Sorry this is a ramble but I'm hoping someone will understand!
She started breastfeeding just yesterday and has been feeding on demand all yesterday afternoon and overnight. The first feed she did, she had a brady and went all grey and floppy and gave me the fright of my life but it didn't happen again for the rest of her feeds yesterday and through the night. They said it was probably just a rush of milk going into her mouth and her forgetting to breathe at the same time as sucking and swallowing. The rest of her feeds through the night were absolutely perfect.
This morning, everything was looking brilliant, her saturation levels were up at 97-100 through a nappy change, hiccups, and cuddles. They have to average 94 to pass the sleep study.
It came time to do her feed and she woke up and started screaming the place down (for the first time - nobody had ever heard her cry like that before). She latched on after a bit of fussing and then I noticed she was going pale then the monitor showed her heart rate had dipped way way down. I took her straight off and there was something just not right. The nurse said 'she's fine' and I said she's not, she doesn't look quite right, then I noticed she was starting to go blue round her mouth and under her eyes! I KNEW she wasn't right! I have never had such a scare in my whole life. Then the nurse took her from me and was patting her and blowing on her and shoogling her (the technical term lol) and eventually she came back to normal but I was seriously scared.
It happened again the next 2-3 times she started feeding. They think she is just getting a rush of milk at the start or is drinking too fast to think about breathing but they said it's all purely mechanical, nothing to do with needing to go home on oxygen or anything. They said it's just she needs to learn, and they think maybe they have pushed her a little bit too fast. This time last week was her last day on CPAP and she has only been off oxygen since last Thursday and breastfeeding since yesterday so she has done very well.
I was so scared I started crying - feel like I am cracking up for only the third time since Sophie was born. It's not even the thought of not getting her home as fast as we thought - I'd far rather she stayed in a bit longer and was ok for coming home than have something like that happen at home and not know how to deal with it. But I don't know how I've got this far - 13 weeks since all the problems kicked off - and just starting to crack now...I had a couple of other points a few weeks ago when I felt I could not cope with all the visitors and us getting very little time as a family etc but I've not felt this bad till now. DH was really really grumpy yesterday - he said he was stressed at the thought of Sophie coming home even though he is excited about her coming home he is scared too - and we were bickering all the way up to the hospital. We have been so strong up till now
I don't really know what to do with myself now, I'm on my own in the room we are staying in...the nurse told me to go for a walk and go for a cup of coffee etc but I'm still a bit of an emotional wreck so I don't know if I feel up to facing other people yet.

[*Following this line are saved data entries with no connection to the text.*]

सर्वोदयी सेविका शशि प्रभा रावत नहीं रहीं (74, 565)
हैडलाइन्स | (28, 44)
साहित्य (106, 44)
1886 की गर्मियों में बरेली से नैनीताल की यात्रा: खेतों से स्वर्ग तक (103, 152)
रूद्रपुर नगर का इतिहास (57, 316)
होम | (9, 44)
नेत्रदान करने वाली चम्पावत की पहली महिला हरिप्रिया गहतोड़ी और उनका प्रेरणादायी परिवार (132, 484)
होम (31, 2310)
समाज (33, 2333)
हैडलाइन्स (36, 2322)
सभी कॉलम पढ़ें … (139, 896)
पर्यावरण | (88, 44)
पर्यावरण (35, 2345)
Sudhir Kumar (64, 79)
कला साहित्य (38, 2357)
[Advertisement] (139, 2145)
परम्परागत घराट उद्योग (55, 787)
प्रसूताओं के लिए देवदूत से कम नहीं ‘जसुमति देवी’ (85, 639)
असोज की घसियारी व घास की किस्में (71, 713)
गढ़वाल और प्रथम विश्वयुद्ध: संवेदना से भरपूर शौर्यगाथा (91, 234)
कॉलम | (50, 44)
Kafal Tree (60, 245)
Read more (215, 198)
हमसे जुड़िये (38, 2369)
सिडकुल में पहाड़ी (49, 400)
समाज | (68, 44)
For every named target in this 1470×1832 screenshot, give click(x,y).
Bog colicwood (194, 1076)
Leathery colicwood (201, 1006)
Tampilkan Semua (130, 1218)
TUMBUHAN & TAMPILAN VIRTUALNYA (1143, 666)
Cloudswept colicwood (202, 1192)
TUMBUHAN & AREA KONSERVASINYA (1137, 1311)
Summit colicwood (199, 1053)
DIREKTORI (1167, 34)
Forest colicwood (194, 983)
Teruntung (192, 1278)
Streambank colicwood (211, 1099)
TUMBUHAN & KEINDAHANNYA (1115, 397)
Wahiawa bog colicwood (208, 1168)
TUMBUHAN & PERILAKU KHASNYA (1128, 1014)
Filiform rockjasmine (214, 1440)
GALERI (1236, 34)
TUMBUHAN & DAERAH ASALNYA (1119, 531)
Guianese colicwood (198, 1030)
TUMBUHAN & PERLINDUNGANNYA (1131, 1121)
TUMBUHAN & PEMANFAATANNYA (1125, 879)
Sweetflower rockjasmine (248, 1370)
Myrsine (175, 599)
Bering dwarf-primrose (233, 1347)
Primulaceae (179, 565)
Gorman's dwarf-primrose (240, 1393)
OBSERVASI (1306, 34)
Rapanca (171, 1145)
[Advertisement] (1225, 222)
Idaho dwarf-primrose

I want to see if Sophie is ok but at the same time I can't face the intensity of that room at the moment. I know it's special care and much less busy and intense than HDU and ICU but it's so busy and noisy today. And I feel really bad for not wanting to go back along. Part of me is scared for what I will find if i go back along but I know that's stupid because she was doing absolutely fine, it's just the feeding that's causing the dips. I wish DH was here today but he is back at work after a few days off and won't be here till after 4. they said it happens to all the babies who have been very premature but they did say it's easy for them to say but a different story when it's your own baby.
I feel knackered too after my first night of breastfeeding and a few stressy days.
Sorry this is a ramble but I'm hoping someone will understand!